BMPR1B基因通过与其配体结合调节细胞增殖分化，尤其在畜禽繁殖调控中发挥重要作用[21]，被认为是卵泡发育和正常排卵的必要生长因子[22]。本研究从鸡的小黄卵泡组织中成功克隆了鸡BMPR1B基因序列，并获得了2种转录本T1和T2，长度分别为1 925 bp和1 754 bp，编码502个氨基酸。核苷酸序列比对分析发现该基因与火鸡的BMPR1B基因有较高的同源性，并且与火鸡亲缘关系最近，符合生物进化特征。蛋白结构域对其发挥功能起关键作用[23]。本研究发现鸡BMPR1B基因编码蛋白存在1个跨膜区段，无信号肽，属于跨膜蛋白。此外，该蛋白保守结构域分析表明，该蛋白存在单个跨膜区段和1个GS保守结构域，位于第174～204个氨基酸处，该区域高度保守，是TGF-βI型受体活化的重要部位[24]，这与哺乳动物中的研究结果相类似。在哺乳动物中，BMPR1B基因编码蛋白包括N端细胞外结构域、单个跨膜结构域和C端细胞内丝氨酸/苏氨酸激酶结构域(GS结构域)3部分，其C端的GS结构域是信号传导的重要部位[25-26]。因此，在不同物种中，BMPR1B的信号传导方式可能是相同的。此外，相关研究表明，BMPR1B基因编码的蛋白受体以磷酸化方式活化，之后迅速作用于Smads信号蛋白，形成转录复合物，从而发挥相应的生物学效应[27-28]，这与本研究结果中预测其可能存在Ser、Thr和Tyr共4个磷酸化位点的结果相符合。本研究还发现，鸡BMPR1B基因编码蛋白二级结构主要以无规卷曲为主，占整个二级结构的50.20%；其次是α-螺旋，占35.46%。该结果说明该蛋白稳定性不强。张筱艳[29]在绵羊中发现BMPR1B基因编码蛋白二级结构也是以无规卷曲为主，这与本研究结果类似。一般认为，在二级结构中无规卷曲是造成蛋白不稳定的重要原因，且是蛋白分子功能实施及构象的重要区域。因此，蛋白结构域的预测对正确认识基因的蛋白结构及功能具有重要意义。

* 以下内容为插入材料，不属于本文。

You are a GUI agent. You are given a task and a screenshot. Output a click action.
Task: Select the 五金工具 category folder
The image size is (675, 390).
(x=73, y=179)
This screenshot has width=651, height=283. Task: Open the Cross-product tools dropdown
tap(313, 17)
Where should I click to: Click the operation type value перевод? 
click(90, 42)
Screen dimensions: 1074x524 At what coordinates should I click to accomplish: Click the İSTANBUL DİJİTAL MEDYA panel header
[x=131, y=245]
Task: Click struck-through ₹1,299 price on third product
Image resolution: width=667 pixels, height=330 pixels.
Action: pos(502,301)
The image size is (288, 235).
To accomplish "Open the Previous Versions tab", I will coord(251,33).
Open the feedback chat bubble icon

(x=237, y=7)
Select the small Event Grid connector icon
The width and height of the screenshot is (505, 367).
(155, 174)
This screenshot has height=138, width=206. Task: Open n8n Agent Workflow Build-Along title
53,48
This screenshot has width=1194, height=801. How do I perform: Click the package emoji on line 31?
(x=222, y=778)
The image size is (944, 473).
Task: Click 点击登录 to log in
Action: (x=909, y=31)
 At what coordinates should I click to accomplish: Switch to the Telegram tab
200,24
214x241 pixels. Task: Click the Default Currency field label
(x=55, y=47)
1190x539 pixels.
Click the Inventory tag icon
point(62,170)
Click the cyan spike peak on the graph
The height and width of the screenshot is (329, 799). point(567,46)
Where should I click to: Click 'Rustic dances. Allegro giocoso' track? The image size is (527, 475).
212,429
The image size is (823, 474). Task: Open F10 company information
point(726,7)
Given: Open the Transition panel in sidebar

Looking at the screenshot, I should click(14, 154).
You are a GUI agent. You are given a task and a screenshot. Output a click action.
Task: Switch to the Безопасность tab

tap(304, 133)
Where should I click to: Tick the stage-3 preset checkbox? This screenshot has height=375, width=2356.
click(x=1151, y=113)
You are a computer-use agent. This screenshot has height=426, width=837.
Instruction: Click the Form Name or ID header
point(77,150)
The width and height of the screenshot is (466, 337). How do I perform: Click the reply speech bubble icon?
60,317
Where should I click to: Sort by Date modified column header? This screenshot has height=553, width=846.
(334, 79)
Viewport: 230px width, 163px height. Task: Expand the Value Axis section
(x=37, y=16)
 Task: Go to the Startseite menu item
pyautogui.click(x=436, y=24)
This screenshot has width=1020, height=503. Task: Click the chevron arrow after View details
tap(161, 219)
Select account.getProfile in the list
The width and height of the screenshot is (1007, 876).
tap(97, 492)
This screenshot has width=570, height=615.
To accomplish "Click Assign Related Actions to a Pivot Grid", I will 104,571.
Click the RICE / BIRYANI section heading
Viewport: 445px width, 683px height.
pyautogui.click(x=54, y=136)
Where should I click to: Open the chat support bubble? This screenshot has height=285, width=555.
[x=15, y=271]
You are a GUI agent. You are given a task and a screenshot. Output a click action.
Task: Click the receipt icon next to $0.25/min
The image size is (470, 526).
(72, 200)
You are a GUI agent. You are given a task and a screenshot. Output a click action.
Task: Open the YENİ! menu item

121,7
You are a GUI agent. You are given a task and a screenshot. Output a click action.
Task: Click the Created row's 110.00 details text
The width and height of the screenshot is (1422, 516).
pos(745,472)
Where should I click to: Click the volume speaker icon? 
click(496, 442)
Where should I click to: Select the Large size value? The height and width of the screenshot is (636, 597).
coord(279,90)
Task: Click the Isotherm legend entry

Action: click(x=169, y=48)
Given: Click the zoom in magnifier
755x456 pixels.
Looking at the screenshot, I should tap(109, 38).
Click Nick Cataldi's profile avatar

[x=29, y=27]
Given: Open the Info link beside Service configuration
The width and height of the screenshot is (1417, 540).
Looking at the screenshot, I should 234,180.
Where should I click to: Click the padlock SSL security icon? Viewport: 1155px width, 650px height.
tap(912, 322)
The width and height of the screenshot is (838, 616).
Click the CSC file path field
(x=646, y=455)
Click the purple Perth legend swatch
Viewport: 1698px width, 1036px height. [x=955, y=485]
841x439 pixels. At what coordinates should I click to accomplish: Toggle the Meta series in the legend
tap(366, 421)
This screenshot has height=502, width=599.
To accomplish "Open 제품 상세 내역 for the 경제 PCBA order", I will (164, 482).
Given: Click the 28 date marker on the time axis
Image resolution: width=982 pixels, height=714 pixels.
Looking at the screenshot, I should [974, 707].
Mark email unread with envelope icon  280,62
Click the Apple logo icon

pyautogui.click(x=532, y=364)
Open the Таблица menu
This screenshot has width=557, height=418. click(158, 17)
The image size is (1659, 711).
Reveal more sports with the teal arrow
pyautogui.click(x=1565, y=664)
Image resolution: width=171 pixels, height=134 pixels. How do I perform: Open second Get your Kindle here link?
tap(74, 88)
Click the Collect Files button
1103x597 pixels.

基因在不同组织的表达具有广泛性和特异性，其表达受多种因素调控[30]。相关研究发现，BMPR1B基因在动物体内的不同组织内广泛表达[31]，这与本研究结果相一致，即鸡BMPR1B基因在鸡的心、肝、脾、肺和卵巢等8个组织均有表达，且在卵巢表达量最高。卵巢是影响繁殖性状及激素分泌的主要效应器官[32]，其正常发育对家禽排卵非常重要，而本研究中BMPR1B基因在鸡的卵巢中的高表达，说明该基因在卵巢发育中发挥一定作用。在哺乳动物和家禽中，BMP15作为卵母细胞释放的特异性信号因子，通过与受体BMPR1B基因编码蛋白组成 BMP复合物[14]，磷酸化 Smad 蛋白，激活 Smad1/5/8通路[33]，调控下游基因的转录，从而调控卵泡的发育。因此，探究鸡BMPR1B基因的遗传结构和蛋白功能为下一步研究BMPR1B基因在鸡卵巢发育中的功能奠定了遗传信息学基础，对于提高禽类的产蛋性能具有一定的借鉴意义。